◆ Material supplied ◆
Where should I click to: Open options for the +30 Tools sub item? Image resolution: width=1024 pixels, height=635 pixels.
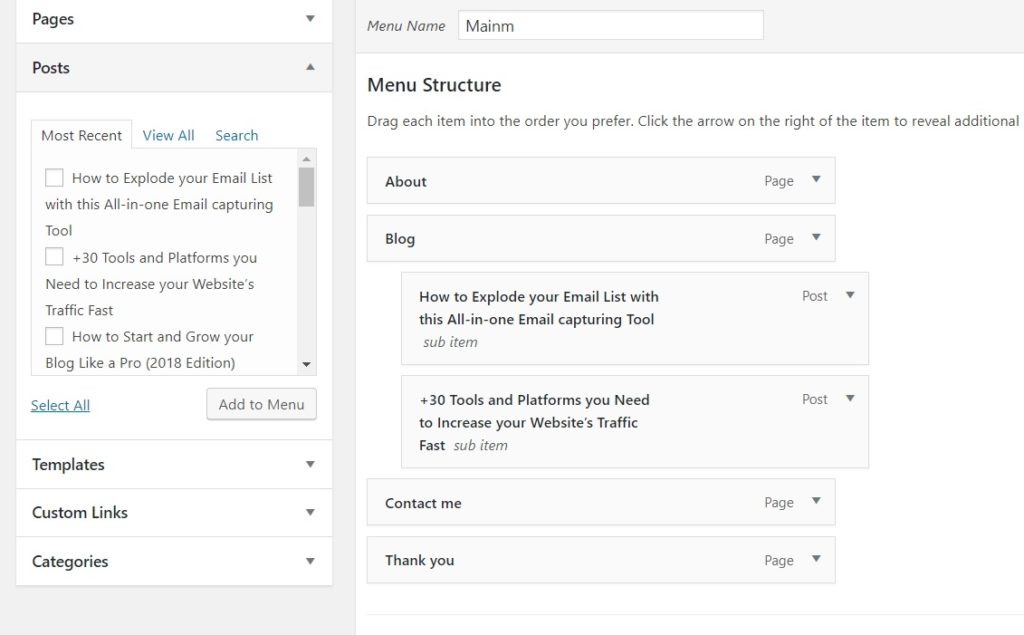(849, 398)

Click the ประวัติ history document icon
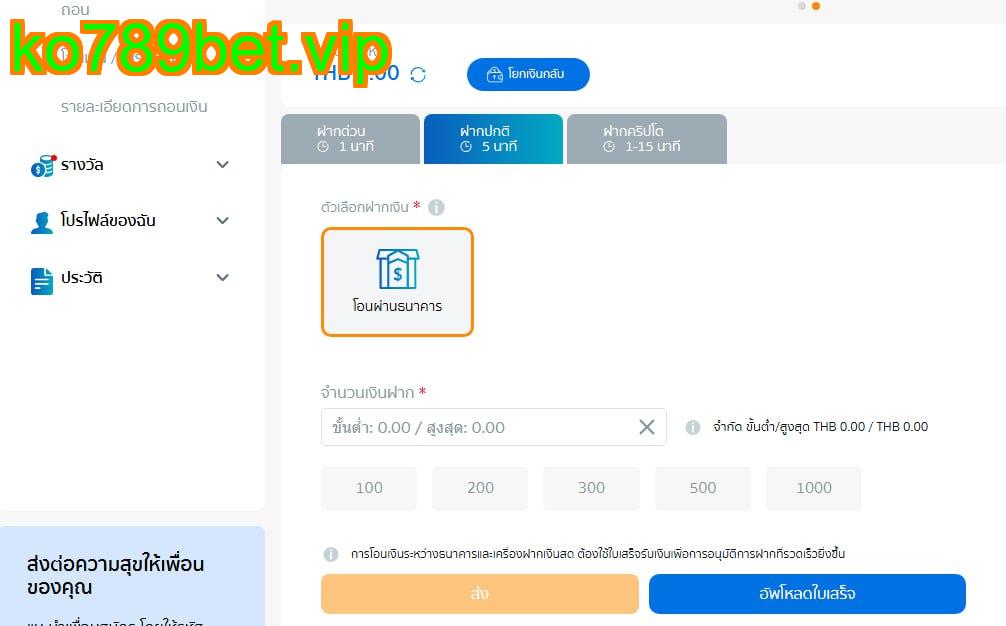pyautogui.click(x=42, y=281)
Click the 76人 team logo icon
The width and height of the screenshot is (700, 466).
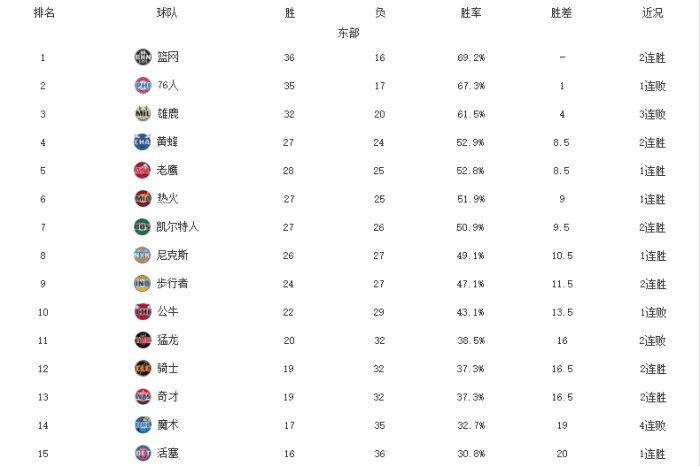click(x=142, y=86)
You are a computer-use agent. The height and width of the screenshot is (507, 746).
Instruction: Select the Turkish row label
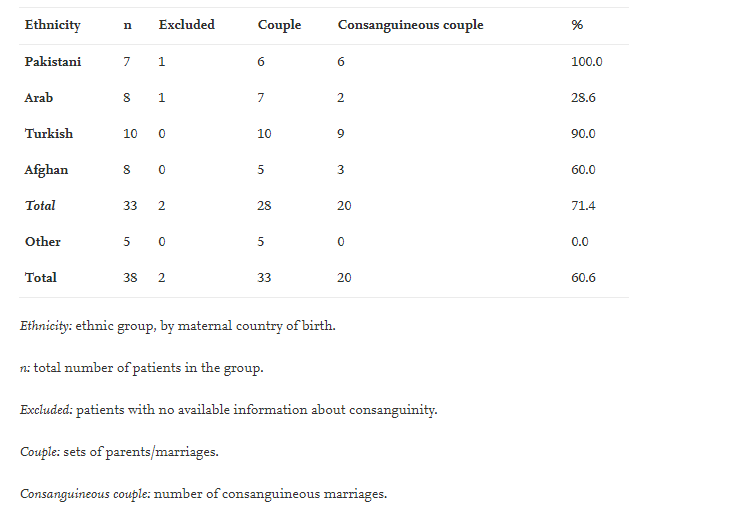(x=49, y=133)
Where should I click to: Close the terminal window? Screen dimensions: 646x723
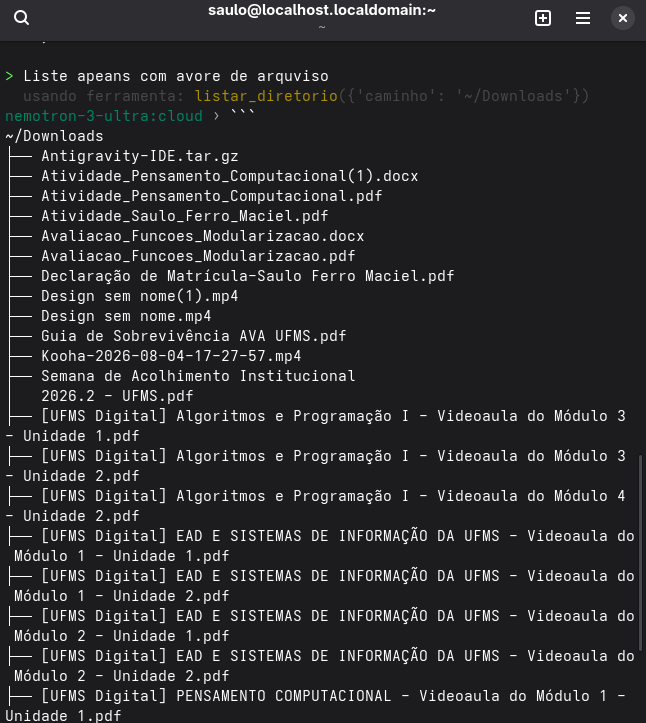click(x=622, y=18)
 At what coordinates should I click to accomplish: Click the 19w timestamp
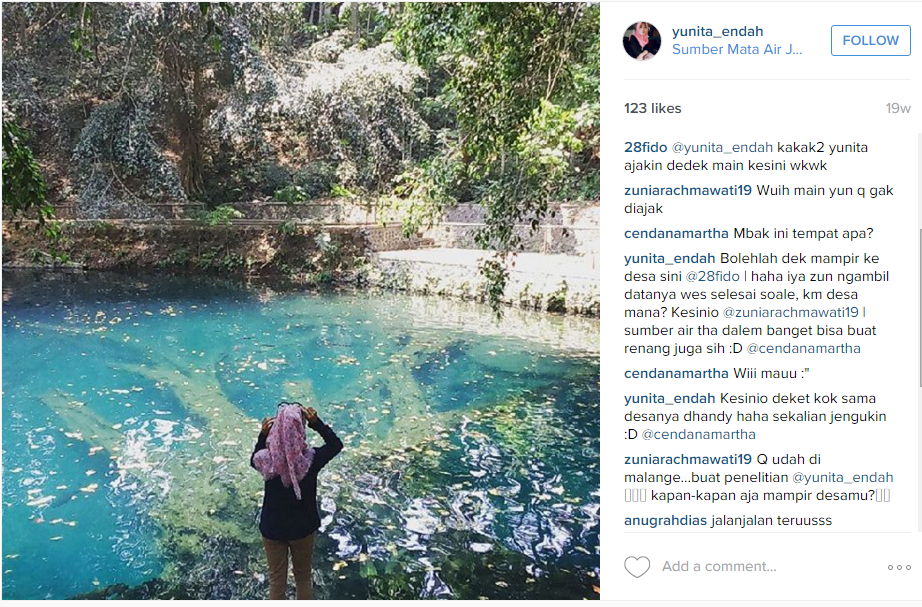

◆ Work to be completed ◆
From the line containing "You are a computer-use" through the final line of the records, write out each line exactly, and include no pictures.

◆ Solution ◆
You are a computer-use agent. The height and width of the screenshot is (507, 746).
Instruction: Select the Turkish row label
(x=49, y=133)
Where should I click to: Close the terminal window? Screen dimensions: 646x723
click(x=622, y=18)
 At what coordinates should I click to accomplish: Click the 19w timestamp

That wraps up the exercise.